All About Home Equity Loans
Home equity loans are a type of loan available to home owners who have partially or entirely paid for their homes. Such loans work by letting the owner borrow from home equity, meaning the value of his or her residence which has not already been borrowed in the form of a mortgage. More home equity becomes available as the mortgage is paid off and/or the property increases in value.
Taking out a home equity loan can make available a substantial amount of money, which can make it possible to afford unexpected expenses, make investments, pay for improvements to the property which would increase its value, or use for any other purpose. Most banks offer loans of this type for a five to fifteen year repayment period, and many will provide them either as a traditional loan or a line of credit. The percentage of total equity they will allow to be borrowed also varies; this often ranges from about eighty to ninety percent at different banks.

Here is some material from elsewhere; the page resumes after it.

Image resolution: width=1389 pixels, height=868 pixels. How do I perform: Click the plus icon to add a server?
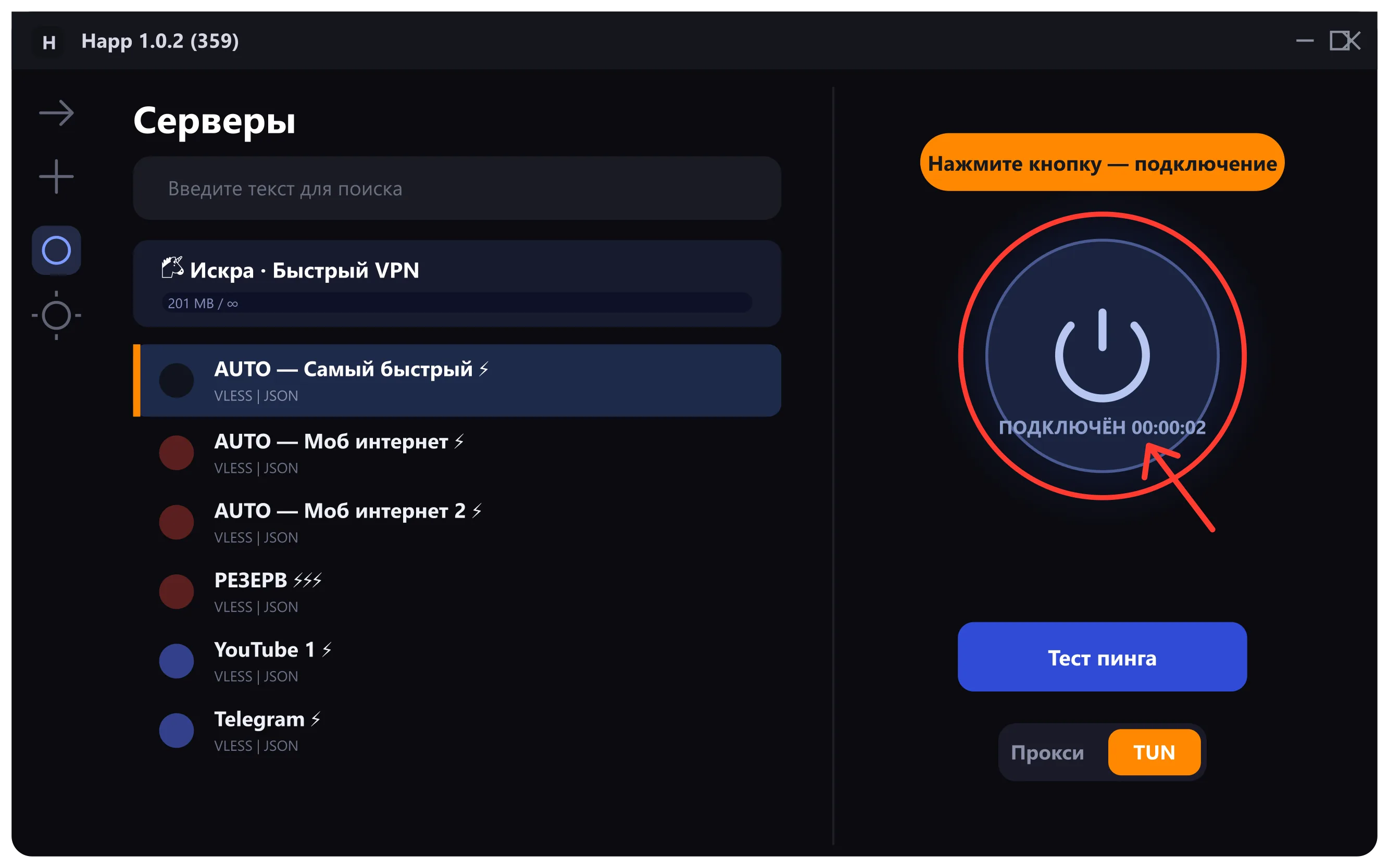click(x=56, y=176)
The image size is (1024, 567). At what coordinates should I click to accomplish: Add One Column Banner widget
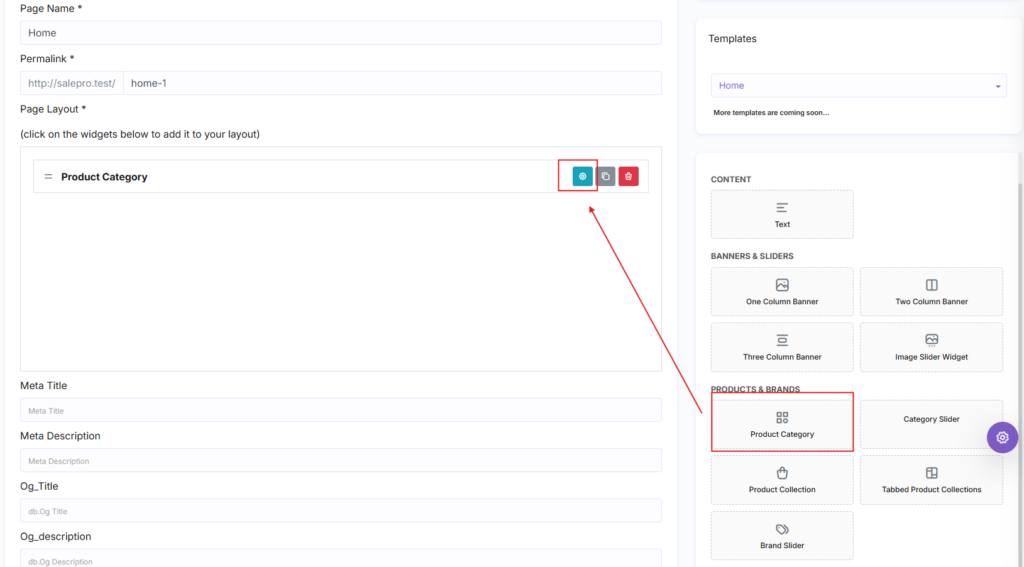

Such loans generally offer lower interest rates and greater borrowing limits than credit cards and some other types of loans. According to ftc.gov, potential borrowers should compare multiple lenders’ interest rates, fees, years to repay, and other loan characteristics. What lenders are willing to offer may vary depending upon the borrower’s credit record. The FTC also warns of several dishonest loan schemes homeowners should be careful to avoid, and indicates that borrowers are usually entitled to cancel a home equity loan within three days after signing up for it, without being penalized.
There are some disadvantages to taking out home equity loans. In addition to having to repay the loan with interest, a number of fees may apply to initiating such a loan. According to wikipedia.org, some of them include closing fees, appraisal fees (so the lender can determine how much equity you have), or early repayment fees (some lenders require a fee to be paid if the loans are paid off early). If the property is sold before they are repaid, the cost of repaying both the mortgage and the home equity loan could leave little money remaining for the purchase of another residence.
Overall, home equity loans offer a method of providing collateral to borrow large amounts of money at relatively low interest rates, but the terms of such loans and their implications should be carefully considered beforehand.